Le Gardien aux Yeux de Brume et le Dragon Skaelu

Il fut un temps où Eylmir, alors jeune esprit errant du Nord, n’était pas un gardien, mais un semeur de colère. Né au cœur d’un hiver sans fin, abandonné par les siens, il avait appris à survivre en mordant avant d’être mordu. Sa colère brûlait tout sur son passage — ses paroles, ses gestes, ses liens. Il blessait plus vite qu’il n’aimait. La rage était son seul langage.

 

Un jour, dans un excès de fureur, il provoqua un désastre qui fit pleurer les montagnes. Il perdit ce qui lui restait de famille et, dans un élan de désespoir, il grimpa jusqu’au sommet d’un tertre sacré, où les Anciens Esprits veillaient.
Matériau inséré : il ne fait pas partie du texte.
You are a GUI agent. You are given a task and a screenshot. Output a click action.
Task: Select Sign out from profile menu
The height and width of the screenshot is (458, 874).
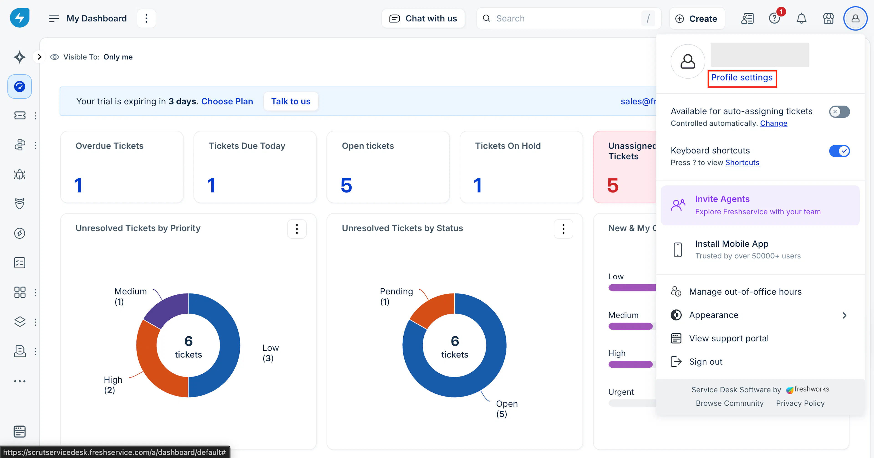705,362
Là, il ne demanda pas le pardon, mais la transformation.

Les esprits, touchés par cette volonté sincère de changer, lui proposèrent un pacte ancien :

“Tu perdras la vue des choses, mais tu gagneras celle des âmes. Ton œil verra la colère comme une lumière vive et sera pur comme le givre. Et si un jour tu laisses à nouveau la rage te gouverner, c’est ton cœur qui brûlera.”

Ainsi naquit l’œil transparent, cristallin comme une goutte d’eau figée. Et ainsi disparut la vue d’Eylmir. Mais en échange, il reçut le don rare de sentir les émotions comme des vents : la rage comme un ouragan rouge, la paix comme une brume tiède. Il ne serait plus jamais aveuglé par ses propres passions.

 

Depuis ce jour, il aide les âme emplis de colère accompagné de son seul compagnon : le dragon Skaelur, né de la première colère du monde mais adouci par le temps.

Chaque jour, lorsque les émotions deviennent trop lourdes, l’œil transparent capte les tourments qui l’entourent. Quand ils deviennent trop forts, l’œil vire au rouge profond. Alors Eylmir dirige cette colère vers son chaudron sacré, Raukeld, forgé dans la lave par les Nains de la Lune.

Skaelur, au souffle millénaire, veille. Il embrase le chaudron sans jamais le briser, le portant à ébullition. Puis, avec une grâce ancienne, il souffle le contenu vers les cieux. Le vent chaud ainsi né parcourt les contrées, effleure les âmes en peine, et réchauffe les cœurs éteints.

Les murmures disent...

 

Que ceux qui dorment la nuit en pleurant sentent parfois une brise étrange passer, comme un souffle chaud au creux du cou. On dit alors : "Le gardien veille."

 Et les enfants apprennent que même la pire des colères peut être transformée… si l'on a le courage de ne plus fuir ce qu’on est.